▶ [PROVIDED TEXT]:
__________________________________________________

Friday, February 28, 2014

Mud pots and Grand Prismatic Spring, Epic Yellowstone, Day 2

Epic Yellowstone 2013


Don't forget the small wildlife.  This one is noteworthy because it looks just like one of many fly-fishing ties that GreenEyedGirl saw growing up-what a coincidence!  We then had to look for them in the store...ended up in a bit of a conversation with the fisherman/sales guy...


Day 2 continued the visit to Gibbon Falls and then the thermal basins that are near Old Faithful.


Turns out that Yellowstone has many really great waterfalls.

Midway and Lower Geyser Basins have some of the best examples of mud pots and photogenic springs that are easy to get to.

Every time I kept thinking, can that blue be real?

Mud pots!

Oh the mud pots!  These are neat because they change over the course of the season.  In the spring when they are full of snowmelt they are like a pot of boiling soup.  As the water dries off through the summer they thicken and make more of a 'bloop' than a boil.

__________________________________________________

▶ [Records from a dataset]:
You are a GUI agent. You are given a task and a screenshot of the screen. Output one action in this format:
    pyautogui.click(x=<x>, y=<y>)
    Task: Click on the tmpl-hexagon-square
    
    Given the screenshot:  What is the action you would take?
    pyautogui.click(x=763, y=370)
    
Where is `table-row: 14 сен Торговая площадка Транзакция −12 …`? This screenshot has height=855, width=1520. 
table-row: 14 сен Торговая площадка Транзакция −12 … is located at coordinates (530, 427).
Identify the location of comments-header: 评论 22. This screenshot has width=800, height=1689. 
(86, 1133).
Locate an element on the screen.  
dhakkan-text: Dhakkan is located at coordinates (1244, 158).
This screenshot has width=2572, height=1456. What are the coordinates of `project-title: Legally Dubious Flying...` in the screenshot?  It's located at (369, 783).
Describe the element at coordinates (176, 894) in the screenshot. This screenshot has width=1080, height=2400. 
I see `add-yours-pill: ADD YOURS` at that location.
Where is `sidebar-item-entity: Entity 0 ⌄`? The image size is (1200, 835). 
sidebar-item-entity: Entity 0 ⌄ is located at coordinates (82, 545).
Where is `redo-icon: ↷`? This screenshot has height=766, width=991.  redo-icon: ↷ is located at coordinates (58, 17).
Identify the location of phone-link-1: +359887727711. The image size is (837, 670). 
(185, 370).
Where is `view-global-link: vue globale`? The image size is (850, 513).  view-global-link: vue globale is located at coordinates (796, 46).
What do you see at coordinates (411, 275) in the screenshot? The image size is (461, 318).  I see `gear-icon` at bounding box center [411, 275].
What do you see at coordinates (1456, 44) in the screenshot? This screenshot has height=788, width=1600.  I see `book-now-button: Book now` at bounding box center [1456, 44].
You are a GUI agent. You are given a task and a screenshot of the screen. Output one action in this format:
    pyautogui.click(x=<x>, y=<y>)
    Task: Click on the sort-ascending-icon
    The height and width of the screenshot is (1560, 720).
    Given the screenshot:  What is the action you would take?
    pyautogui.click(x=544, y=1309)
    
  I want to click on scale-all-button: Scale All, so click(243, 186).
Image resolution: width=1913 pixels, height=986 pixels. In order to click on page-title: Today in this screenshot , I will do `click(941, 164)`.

__________________________________________________

▶ [APPLY WHAT YOU READ]:
1. In the Yellowstone post, what are the mud pots like in the spring?
2. Resume the Yellowstone post after its final sentence and carry it on in the same voice.

▶ [RESULTS]:
1. In the spring, when they are full of snowmelt, they are like a pot of boiling soup.

2.
Of course some of the mud pots are spring fed and stay watery all the time. They make quite the splash.

This area has one of the best views of a thermal stream running into a river-so fascinating!






At the top it was particularly steamy-time to get funky pictures.


On one side of the walkway is Excelsior crater-I din't see this type of cliff/crater anywhere else in the park.

 Grand Prismatic Spring is on the other side.  This is one of the most photographed areas-such a great reflective surface.



1 comment:

  1. And don't forget, Grand Prismatic is where scientists discovered Thermos Aquaticus, the archie-bacteria that gave us the Taq polymerase which enabled a revolution in molecular biology thru PCR!